MATA INDONESIA, JAKARTA- Di hutan kuno, dengan pepohonan aras yang menjulang tinggi, semua hening kecuali suara kicauan burung-burung. Tiba-tiba terdengar suara dentingan lonceng. Dari balik kabut, selusin sosok muncul, berjalan satu persatu dalam satu barisan.
Dipimpin oleh sosok lelaki Tolkienian dengan janggut abu-abu panjang, mereka tampak seperti hantu, berpakaian serba putih. Mereka adalah Yamabushi: penyembah gunung Jepang.
Di zaman yang serba canggih ini, menyembah gunung merupakan suatu hal yang jarang didengar. Namun, kegiatan itu ternyata masih ada dan makin banyak pengikutnya. Tepatnya di Prefektur Yamagata tedapat sebuah pegunungan yang ramai dikunjungi oleh Yamabushi (para pertapa).
Diketahui, penyembahan itu sudah berjalan selama lebih dari 1.400 tahun dan terus berganti generasi. Lalu, bagaimana awal mulanya? Tepat pada tahun 593 M, di masa pemerintahan Kaisar ke 32 Sushun, putera tertuanya Pangeran Hachiko melarikan diri dari ibu kota Jepang. Ia kabur karena ayahnya Kaisar Sushun dibunuh.
Pamannya, Pangeran Shotoku menyarankan agar Pangeran Hachiko pergi ke Gunung Haguro. Ia nanti akan bertemu dengan Kannon, Dewi Pengasih.
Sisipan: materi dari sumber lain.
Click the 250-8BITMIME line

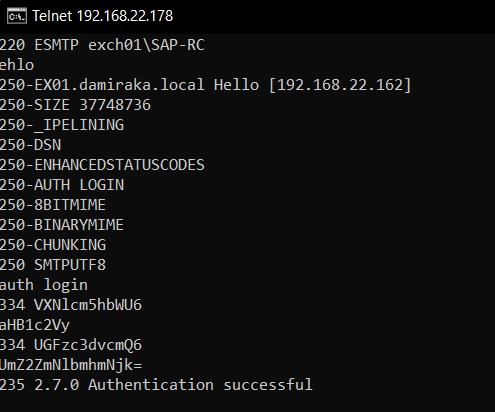tap(53, 205)
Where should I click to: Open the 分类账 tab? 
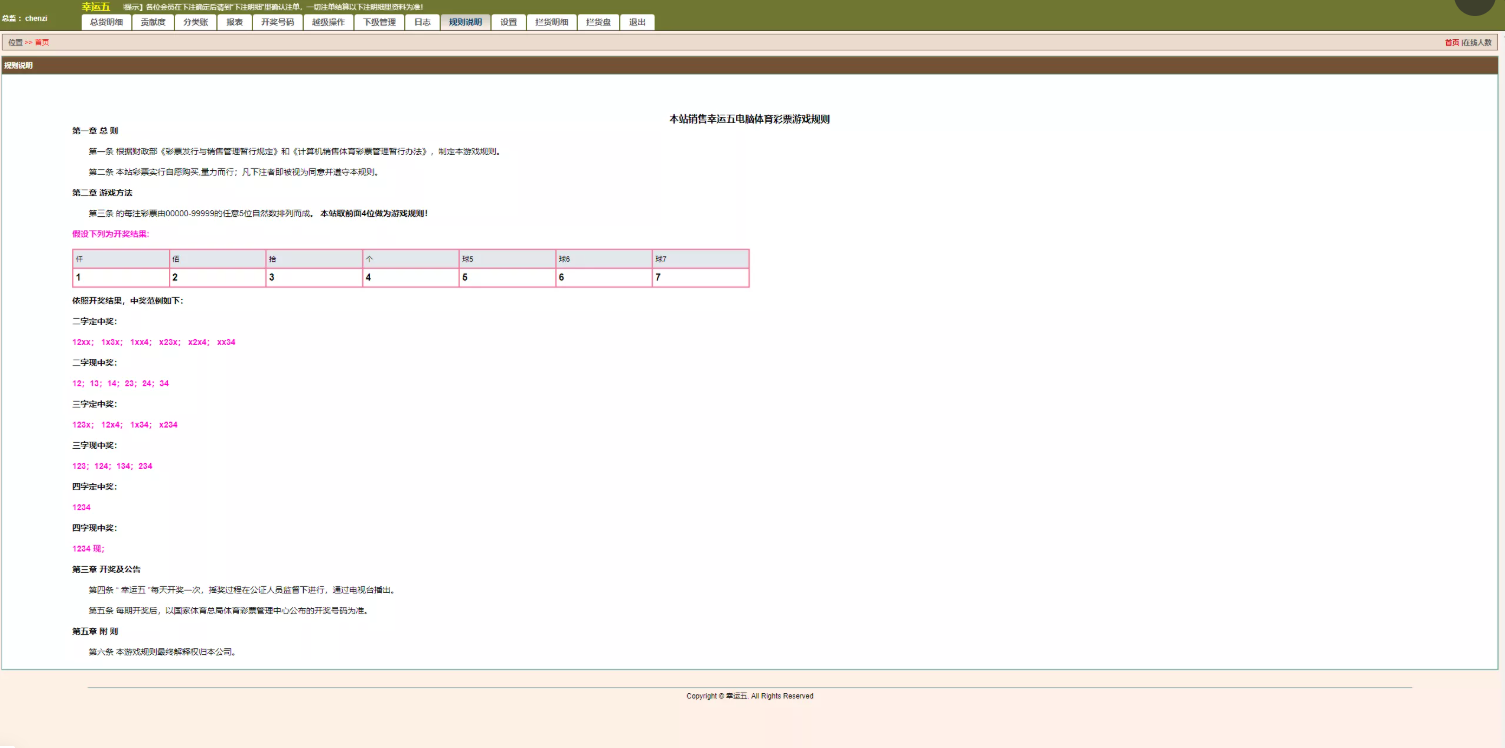coord(195,22)
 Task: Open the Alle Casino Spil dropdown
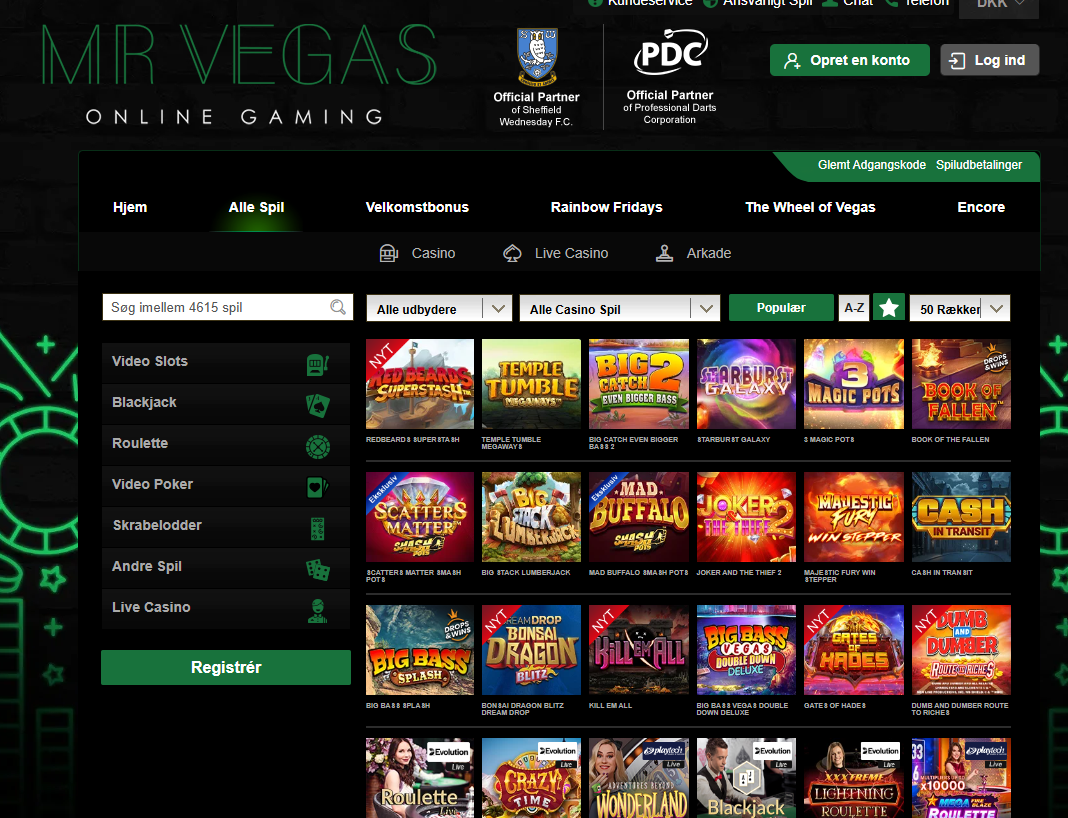point(619,309)
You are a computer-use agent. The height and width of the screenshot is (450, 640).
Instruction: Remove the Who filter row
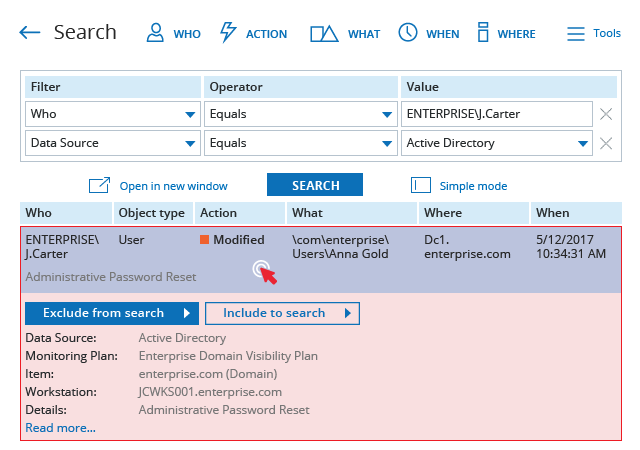606,114
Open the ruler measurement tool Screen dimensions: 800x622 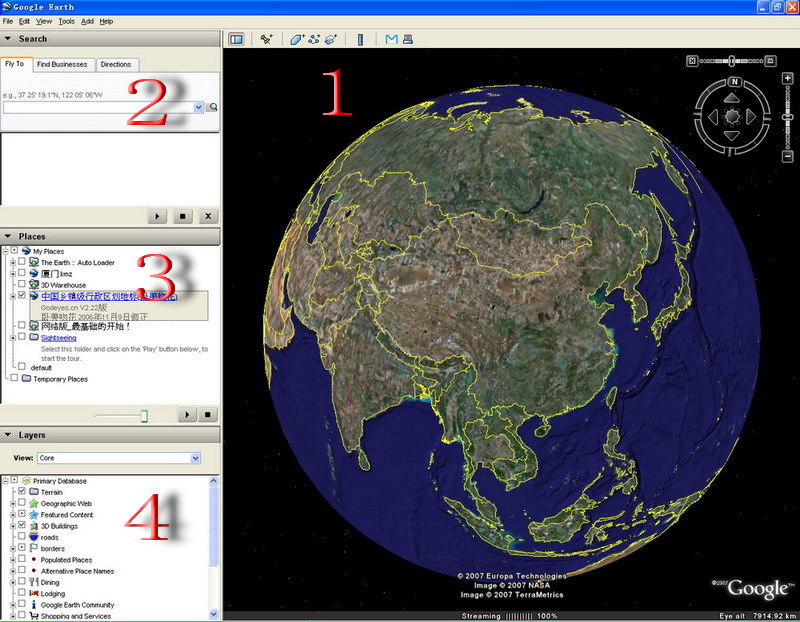pos(360,40)
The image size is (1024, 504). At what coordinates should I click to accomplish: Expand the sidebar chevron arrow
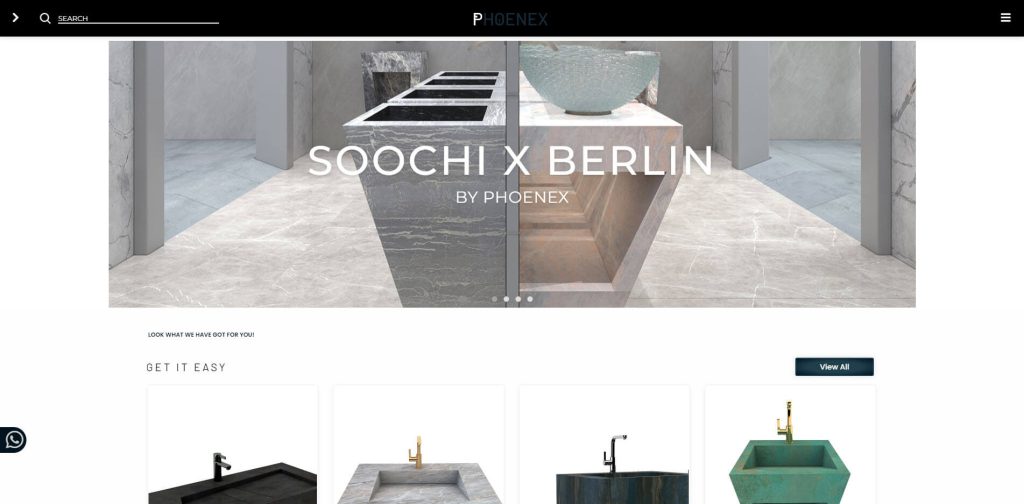click(16, 18)
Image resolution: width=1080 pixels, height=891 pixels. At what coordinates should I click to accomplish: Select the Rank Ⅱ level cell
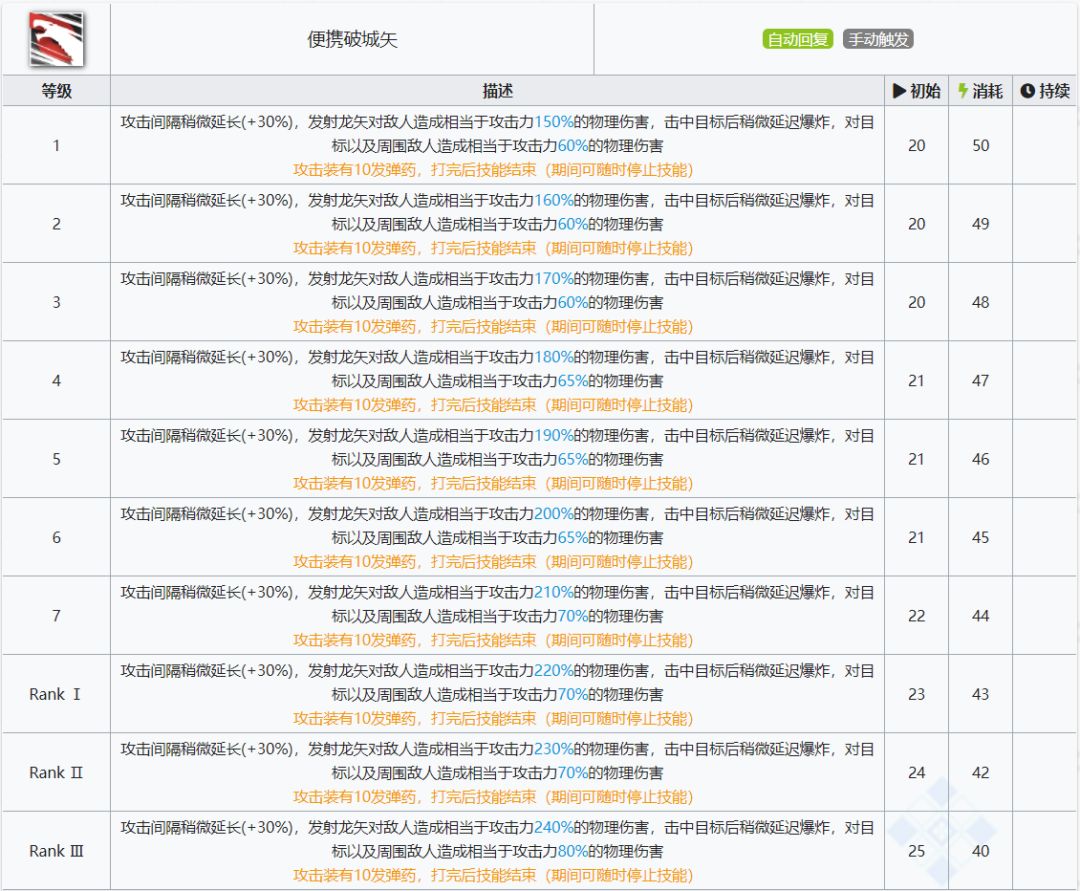pyautogui.click(x=56, y=772)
Pangeran Hachiko langsung membangun kuil di tiga puncak gunung yakni Gunung Haguro, Gunung Gassan dan Gunung Yudono. Hal itu ia lakukan agar para dewa dewi gunung menjaga kedamaian dan kemakmuran wilayah tersebut. Tidak sampai disitu, dirinya juga menetapkan pegunungan sebagai pusat Shugendo (bentuk pemujaan gunung khas Jepang).
Seiring jalannya waktu, Pangeran Hachiko memasukkan unsur unsur Shinto, Buddha dan Taoisme. Sejak saat itu mulai bermunculan Yamabushi yang menghabiskan waktu hingga bertahun tahun di pegunungan. Kini, ada sekitar 6.000 para pertapa di Jepang dan mereka yakin bahwa kegiatannya itu akan membawa pencerahan.
”Para pendeta ini menghabiskan waktu sampai bertahun-tahun di pegunungan,” ujar Tim Bunting, Pemimpin Proyek Yamabushido dan Asisten Ahli Yamabushi.
Menurut Tim, seorang Yamabushi yang ingin menjadi Sokoshinbutsu (Budha hidup) dia harus menghabiskan setidaknya 1.000 hari bertapa di pegunungan. Saat ini, ada sekitar 6.000 Yamabushi di Jepang. Mereka percaya bahwa pelatihan bertapa di lingkungan alam pegunungan yang keras dapat membawa pencerahan.
Pakaian yang digunakan para petapa itu adalah putih. Warna ini menggambarkan kematian dan meninggalkan dunia. ”itulah sebabnya mereka mengenakan jubah putih, atau shiroshozoku, yang secara tradisional digunakan untuk mendandani orang mati,” ujar Yamabushi Kazuhiro, pelatih dan pemandu Yamabushi di Desa Sanzan.
Tidak sedikit dari para petapa ini yang benar-benar melakukan pertapaan agar menyatu dengan roh gunung. Hal itu dibenarkan oleh Master Yoshino, seorang pendeta Yamabushi generasi ke-13. ”Dengan berjalan kita dilahirkan kembali. Kita meremajakan hidup kita,” kata Master Yoshino. Selain bertapa, mereka juga berziarah ke tempat Dewa Sanzan yang diyakini bisa memulihkan tubuh mereka supaya tetap muda.
Sekarang ini, para Yamabushi ini mengadakan festival api khusus di kuil Dewa Sanzan. Tujuan festival ini adalah untuk berdoa agar pandemi Covid-19 berakhir. Kegiatan itu menyusul setelah banyaknya laporan dari wisatawan yang merasakan dampak dari penyembuhan Dewa Sanzan. Meski begitu, untuk mencapainya mereka harus mengenal lebih jauh ketiga gunung tempat Yamabushi bertapa.
Yang pertama yaitu Gunung Haguro, ditempat ini orang orang dapat berdoa untuk kebahagiaan duniawi. Kedua, Gunung Hassan yang merupakan tempat arwah leluhur beristirahat. Ditempat itu orang orang berdoa untuk kehidupan akhirat yang damai. Ketiga yaitu Gunung Yudono, tempat yang menandai pintu masuk ke tempat tinggal para dewa.